**Information provided:**
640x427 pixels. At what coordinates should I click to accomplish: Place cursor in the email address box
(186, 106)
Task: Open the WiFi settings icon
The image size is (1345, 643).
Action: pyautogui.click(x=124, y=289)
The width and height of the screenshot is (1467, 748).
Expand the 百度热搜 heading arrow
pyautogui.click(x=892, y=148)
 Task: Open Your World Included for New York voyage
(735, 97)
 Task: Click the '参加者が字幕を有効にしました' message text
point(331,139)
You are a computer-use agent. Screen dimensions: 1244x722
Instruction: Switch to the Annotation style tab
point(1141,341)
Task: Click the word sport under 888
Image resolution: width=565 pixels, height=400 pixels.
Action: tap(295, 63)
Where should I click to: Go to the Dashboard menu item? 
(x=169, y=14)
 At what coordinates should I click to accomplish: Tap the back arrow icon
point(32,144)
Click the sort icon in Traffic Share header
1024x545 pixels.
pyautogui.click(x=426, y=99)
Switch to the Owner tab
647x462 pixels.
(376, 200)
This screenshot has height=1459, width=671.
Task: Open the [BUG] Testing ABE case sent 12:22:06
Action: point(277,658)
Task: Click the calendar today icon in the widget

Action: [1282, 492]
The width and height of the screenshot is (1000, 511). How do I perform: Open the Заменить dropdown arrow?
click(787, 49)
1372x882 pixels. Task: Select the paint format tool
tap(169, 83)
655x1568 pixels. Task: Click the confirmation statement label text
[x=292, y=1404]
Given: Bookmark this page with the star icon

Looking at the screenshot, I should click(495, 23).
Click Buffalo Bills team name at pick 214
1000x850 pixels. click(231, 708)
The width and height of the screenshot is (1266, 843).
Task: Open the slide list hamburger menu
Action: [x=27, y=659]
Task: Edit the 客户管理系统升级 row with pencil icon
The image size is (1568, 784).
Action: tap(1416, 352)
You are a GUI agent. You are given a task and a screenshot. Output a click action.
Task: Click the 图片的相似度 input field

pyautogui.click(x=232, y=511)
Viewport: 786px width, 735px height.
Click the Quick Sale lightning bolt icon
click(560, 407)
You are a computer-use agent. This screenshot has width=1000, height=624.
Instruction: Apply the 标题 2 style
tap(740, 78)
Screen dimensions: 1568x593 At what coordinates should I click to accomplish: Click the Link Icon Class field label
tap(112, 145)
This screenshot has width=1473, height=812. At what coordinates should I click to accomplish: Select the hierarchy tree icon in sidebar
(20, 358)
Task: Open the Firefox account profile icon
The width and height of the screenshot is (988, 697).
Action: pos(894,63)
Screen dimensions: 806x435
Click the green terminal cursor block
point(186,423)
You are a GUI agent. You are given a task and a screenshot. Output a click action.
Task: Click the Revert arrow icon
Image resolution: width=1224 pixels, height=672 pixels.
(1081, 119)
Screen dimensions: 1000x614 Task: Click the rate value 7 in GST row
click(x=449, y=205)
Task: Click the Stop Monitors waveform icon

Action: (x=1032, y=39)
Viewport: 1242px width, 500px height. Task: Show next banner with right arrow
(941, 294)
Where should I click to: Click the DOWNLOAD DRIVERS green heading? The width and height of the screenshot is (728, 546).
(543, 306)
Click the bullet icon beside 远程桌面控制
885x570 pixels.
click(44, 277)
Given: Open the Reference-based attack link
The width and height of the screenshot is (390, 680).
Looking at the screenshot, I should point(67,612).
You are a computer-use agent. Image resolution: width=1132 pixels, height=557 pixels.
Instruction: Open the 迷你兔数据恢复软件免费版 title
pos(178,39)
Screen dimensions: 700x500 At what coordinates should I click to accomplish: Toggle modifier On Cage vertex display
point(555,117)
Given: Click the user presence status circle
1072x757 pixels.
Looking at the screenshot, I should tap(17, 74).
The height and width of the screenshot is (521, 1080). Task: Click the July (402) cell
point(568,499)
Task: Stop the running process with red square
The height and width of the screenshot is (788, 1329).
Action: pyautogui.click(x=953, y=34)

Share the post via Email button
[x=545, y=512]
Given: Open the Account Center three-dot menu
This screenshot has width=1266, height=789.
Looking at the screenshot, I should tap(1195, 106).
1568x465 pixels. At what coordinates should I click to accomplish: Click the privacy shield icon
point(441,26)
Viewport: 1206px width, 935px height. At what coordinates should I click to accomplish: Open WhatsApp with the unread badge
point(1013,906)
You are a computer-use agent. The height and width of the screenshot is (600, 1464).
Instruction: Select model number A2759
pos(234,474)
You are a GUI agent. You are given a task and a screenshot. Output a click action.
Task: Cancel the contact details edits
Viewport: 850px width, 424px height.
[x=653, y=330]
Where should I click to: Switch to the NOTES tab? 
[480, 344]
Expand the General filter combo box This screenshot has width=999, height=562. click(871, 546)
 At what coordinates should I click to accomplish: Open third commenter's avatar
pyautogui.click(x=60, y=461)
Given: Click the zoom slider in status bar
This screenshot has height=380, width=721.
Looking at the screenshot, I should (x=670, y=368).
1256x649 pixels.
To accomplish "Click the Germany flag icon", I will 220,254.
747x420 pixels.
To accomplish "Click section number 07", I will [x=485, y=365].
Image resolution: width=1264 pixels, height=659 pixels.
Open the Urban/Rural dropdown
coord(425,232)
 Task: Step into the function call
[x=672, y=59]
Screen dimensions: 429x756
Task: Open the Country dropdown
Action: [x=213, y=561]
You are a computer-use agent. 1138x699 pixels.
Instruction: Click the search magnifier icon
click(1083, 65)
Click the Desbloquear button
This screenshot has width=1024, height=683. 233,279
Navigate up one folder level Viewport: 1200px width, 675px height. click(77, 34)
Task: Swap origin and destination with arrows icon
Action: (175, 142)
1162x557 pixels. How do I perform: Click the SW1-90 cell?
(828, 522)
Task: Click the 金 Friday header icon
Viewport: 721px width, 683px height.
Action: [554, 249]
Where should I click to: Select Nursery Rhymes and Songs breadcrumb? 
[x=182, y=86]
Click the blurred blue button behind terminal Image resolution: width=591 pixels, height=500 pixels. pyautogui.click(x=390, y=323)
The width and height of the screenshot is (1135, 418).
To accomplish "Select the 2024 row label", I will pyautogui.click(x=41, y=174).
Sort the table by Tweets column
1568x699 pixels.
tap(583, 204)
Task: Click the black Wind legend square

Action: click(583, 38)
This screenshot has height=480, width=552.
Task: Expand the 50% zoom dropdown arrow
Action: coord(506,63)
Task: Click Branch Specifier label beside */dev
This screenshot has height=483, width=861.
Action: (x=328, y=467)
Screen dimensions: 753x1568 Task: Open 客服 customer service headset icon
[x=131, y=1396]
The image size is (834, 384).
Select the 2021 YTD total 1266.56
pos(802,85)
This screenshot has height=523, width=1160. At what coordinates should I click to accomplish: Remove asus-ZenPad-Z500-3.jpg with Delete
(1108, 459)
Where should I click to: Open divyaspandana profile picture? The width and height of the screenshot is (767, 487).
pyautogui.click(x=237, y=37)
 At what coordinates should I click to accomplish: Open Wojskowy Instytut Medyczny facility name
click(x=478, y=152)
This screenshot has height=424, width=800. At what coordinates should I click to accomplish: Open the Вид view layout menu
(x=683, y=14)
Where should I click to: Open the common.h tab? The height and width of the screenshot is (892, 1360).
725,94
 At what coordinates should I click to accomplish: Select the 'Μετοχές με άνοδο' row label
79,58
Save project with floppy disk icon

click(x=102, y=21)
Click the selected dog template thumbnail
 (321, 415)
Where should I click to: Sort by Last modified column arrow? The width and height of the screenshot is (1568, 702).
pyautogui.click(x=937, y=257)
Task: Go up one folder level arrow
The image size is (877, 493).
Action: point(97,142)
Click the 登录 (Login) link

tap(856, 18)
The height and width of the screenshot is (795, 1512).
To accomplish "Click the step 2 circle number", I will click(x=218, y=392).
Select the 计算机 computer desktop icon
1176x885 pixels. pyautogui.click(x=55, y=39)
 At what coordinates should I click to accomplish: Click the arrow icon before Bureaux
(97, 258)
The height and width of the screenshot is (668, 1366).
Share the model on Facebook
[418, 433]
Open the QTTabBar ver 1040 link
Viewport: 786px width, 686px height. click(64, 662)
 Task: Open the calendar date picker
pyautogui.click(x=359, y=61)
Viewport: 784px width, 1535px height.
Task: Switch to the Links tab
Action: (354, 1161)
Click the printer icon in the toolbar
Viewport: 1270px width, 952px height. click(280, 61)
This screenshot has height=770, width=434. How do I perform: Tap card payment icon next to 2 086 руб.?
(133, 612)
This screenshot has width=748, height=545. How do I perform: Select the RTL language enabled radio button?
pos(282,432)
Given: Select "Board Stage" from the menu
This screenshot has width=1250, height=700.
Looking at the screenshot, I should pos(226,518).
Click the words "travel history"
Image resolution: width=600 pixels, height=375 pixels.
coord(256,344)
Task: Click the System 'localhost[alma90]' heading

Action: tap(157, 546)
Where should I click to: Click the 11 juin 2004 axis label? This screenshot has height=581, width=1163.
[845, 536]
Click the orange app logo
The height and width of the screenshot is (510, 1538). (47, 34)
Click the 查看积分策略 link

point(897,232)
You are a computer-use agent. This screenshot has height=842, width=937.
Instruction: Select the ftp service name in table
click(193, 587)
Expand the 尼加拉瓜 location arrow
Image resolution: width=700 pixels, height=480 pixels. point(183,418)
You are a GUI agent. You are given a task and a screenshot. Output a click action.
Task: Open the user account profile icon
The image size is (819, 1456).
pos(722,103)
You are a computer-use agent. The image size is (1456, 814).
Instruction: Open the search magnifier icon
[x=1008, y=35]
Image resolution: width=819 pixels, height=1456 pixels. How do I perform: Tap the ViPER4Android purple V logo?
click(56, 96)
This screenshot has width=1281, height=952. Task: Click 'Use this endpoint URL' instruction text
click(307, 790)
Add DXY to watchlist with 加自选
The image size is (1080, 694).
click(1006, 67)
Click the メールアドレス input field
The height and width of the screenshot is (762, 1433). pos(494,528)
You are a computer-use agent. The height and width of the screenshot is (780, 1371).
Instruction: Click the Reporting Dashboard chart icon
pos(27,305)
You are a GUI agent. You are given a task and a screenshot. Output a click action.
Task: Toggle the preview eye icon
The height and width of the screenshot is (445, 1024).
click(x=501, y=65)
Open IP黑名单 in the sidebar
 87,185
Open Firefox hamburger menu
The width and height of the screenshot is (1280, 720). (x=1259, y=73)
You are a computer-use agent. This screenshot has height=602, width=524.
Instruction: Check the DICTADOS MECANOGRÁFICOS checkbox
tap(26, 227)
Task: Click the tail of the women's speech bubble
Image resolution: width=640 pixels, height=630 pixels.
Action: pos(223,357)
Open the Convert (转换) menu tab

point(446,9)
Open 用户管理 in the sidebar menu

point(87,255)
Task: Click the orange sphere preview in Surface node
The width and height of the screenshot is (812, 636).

**Task to carry out:** Every line from the top of the material above through the line holding "Task: Edit the 客户管理系统升级 row with pencil icon" should be reproduced word for word, and nothing beyond it.

**Result of this task:**
640x427 pixels. At what coordinates should I click to accomplish: Place cursor in the email address box
(186, 106)
Task: Open the WiFi settings icon
The image size is (1345, 643).
Action: pyautogui.click(x=124, y=289)
The width and height of the screenshot is (1467, 748).
Expand the 百度热搜 heading arrow
pyautogui.click(x=892, y=148)
 Task: Open Your World Included for New York voyage
(735, 97)
 Task: Click the '参加者が字幕を有効にしました' message text
point(331,139)
You are a computer-use agent. Screen dimensions: 1244x722
Instruction: Switch to the Annotation style tab
point(1141,341)
Task: Click the word sport under 888
Image resolution: width=565 pixels, height=400 pixels.
Action: tap(295, 63)
Where should I click to: Go to the Dashboard menu item? 
(x=169, y=14)
 At what coordinates should I click to accomplish: Tap the back arrow icon
point(32,144)
Click the sort icon in Traffic Share header
1024x545 pixels.
pyautogui.click(x=426, y=99)
Switch to the Owner tab
647x462 pixels.
(376, 200)
This screenshot has height=1459, width=671.
Task: Open the [BUG] Testing ABE case sent 12:22:06
Action: point(277,658)
Task: Click the calendar today icon in the widget

Action: [1282, 492]
The width and height of the screenshot is (1000, 511). How do I perform: Open the Заменить dropdown arrow?
click(787, 49)
1372x882 pixels. Task: Select the paint format tool
tap(169, 83)
655x1568 pixels. Task: Click the confirmation statement label text
[x=292, y=1404]
Given: Bookmark this page with the star icon

Looking at the screenshot, I should click(495, 23).
Click Buffalo Bills team name at pick 214
1000x850 pixels. click(231, 708)
The width and height of the screenshot is (1266, 843).
Task: Open the slide list hamburger menu
Action: [x=27, y=659]
Task: Edit the 客户管理系统升级 row with pencil icon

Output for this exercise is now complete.